◆ Information given
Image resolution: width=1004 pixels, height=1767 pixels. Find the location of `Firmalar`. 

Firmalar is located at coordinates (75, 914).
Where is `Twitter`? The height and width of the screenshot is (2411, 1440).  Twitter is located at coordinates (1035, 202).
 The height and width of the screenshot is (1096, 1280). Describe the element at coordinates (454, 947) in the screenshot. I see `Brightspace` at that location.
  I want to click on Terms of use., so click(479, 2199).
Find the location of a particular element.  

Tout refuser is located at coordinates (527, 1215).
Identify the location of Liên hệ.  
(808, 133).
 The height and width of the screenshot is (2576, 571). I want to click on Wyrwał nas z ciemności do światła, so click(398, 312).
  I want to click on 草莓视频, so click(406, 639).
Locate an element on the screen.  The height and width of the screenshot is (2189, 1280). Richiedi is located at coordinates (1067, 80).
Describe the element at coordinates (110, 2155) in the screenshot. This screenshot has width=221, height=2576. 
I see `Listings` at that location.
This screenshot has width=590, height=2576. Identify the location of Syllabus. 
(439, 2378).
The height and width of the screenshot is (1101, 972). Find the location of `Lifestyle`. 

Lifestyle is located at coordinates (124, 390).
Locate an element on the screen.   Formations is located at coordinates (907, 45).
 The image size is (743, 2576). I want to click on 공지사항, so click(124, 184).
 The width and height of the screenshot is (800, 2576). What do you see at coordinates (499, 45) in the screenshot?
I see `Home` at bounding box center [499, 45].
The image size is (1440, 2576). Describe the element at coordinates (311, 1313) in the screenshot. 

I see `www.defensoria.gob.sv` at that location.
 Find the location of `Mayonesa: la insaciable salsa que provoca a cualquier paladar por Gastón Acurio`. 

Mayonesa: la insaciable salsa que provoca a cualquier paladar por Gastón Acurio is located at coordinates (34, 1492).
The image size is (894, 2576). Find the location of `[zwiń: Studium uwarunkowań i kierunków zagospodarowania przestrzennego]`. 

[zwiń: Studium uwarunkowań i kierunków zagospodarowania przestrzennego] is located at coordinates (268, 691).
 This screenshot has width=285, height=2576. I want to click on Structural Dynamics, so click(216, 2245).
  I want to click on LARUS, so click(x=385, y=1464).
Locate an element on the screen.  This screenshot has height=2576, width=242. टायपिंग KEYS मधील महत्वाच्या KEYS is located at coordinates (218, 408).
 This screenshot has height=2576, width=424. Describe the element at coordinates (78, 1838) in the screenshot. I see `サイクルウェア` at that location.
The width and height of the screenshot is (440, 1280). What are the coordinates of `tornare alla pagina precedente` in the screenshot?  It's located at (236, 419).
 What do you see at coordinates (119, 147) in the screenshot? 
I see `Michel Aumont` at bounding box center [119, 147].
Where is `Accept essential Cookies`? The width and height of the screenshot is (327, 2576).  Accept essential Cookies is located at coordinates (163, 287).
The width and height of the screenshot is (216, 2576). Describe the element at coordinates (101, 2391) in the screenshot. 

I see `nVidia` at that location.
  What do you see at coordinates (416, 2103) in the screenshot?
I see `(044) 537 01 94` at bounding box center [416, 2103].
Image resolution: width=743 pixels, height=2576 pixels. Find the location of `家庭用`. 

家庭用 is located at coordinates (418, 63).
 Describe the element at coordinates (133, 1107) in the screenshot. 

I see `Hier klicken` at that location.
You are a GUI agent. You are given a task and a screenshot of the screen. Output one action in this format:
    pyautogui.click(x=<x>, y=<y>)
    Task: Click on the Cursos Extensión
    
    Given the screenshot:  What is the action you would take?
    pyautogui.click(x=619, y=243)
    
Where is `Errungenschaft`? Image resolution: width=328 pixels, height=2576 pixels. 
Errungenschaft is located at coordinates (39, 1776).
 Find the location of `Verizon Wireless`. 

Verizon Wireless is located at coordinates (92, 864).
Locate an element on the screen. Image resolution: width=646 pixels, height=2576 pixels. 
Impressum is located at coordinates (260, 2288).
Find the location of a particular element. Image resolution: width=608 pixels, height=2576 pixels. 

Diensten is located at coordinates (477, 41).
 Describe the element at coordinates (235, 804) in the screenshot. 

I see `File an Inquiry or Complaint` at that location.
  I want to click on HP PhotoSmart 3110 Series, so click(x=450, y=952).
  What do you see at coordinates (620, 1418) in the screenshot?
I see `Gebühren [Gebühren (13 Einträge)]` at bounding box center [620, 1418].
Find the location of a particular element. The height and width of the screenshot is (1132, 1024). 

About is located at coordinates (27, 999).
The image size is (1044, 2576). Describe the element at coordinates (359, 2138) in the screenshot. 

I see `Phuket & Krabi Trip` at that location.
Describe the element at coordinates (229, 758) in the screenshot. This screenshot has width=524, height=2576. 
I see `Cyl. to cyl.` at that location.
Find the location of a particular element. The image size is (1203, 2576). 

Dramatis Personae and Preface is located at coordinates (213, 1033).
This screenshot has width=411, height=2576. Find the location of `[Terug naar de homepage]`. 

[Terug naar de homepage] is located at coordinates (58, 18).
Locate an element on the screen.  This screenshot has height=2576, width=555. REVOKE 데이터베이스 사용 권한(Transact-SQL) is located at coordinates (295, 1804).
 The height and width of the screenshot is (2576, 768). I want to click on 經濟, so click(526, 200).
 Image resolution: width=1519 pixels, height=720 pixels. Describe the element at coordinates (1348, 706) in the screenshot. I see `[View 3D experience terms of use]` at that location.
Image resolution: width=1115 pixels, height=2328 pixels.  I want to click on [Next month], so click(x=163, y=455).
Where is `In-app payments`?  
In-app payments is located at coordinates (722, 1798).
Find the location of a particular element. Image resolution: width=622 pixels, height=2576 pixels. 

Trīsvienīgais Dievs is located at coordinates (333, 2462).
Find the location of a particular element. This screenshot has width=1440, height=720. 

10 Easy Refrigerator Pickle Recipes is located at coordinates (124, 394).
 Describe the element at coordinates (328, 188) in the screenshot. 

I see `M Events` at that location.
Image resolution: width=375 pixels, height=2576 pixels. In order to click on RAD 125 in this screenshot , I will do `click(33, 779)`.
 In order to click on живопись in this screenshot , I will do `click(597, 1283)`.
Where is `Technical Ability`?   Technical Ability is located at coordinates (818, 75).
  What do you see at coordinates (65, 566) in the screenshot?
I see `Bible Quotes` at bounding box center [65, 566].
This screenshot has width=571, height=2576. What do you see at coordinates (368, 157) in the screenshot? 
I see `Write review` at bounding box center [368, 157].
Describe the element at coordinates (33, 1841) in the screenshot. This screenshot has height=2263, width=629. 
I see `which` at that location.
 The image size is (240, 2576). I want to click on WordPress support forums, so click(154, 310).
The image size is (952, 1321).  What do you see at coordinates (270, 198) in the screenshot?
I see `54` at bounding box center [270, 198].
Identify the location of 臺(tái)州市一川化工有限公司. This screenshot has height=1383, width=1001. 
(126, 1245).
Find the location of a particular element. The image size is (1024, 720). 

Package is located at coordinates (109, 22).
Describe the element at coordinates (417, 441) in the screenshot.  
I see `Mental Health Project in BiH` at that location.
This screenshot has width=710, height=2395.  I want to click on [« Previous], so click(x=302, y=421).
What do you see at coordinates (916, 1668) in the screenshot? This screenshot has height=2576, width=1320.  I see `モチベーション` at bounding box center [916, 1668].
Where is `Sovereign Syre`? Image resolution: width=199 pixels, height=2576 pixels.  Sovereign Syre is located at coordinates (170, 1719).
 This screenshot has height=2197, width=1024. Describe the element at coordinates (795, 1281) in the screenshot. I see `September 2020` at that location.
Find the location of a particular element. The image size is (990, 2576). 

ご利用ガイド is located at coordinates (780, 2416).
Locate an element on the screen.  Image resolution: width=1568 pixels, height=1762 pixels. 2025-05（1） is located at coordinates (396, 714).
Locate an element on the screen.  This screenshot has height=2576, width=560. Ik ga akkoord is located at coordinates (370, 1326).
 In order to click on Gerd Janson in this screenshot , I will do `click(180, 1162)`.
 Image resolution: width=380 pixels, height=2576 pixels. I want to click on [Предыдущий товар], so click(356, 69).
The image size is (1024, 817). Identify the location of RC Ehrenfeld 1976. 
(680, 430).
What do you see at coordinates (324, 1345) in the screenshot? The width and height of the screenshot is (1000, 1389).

◆ Task details
Copy the data from the line containing "is (990, 2576)." through the line containing "coordinates (370, 1326).", replacing "particular" with "specific" and leaving everything else unchanged.

◆ Solution to this task
Find the location of a specific element. The image size is (990, 2576). 

ご利用ガイド is located at coordinates (780, 2416).
Locate an element on the screen.  Image resolution: width=1568 pixels, height=1762 pixels. 2025-05（1） is located at coordinates (396, 714).
Locate an element on the screen.  This screenshot has height=2576, width=560. Ik ga akkoord is located at coordinates (370, 1326).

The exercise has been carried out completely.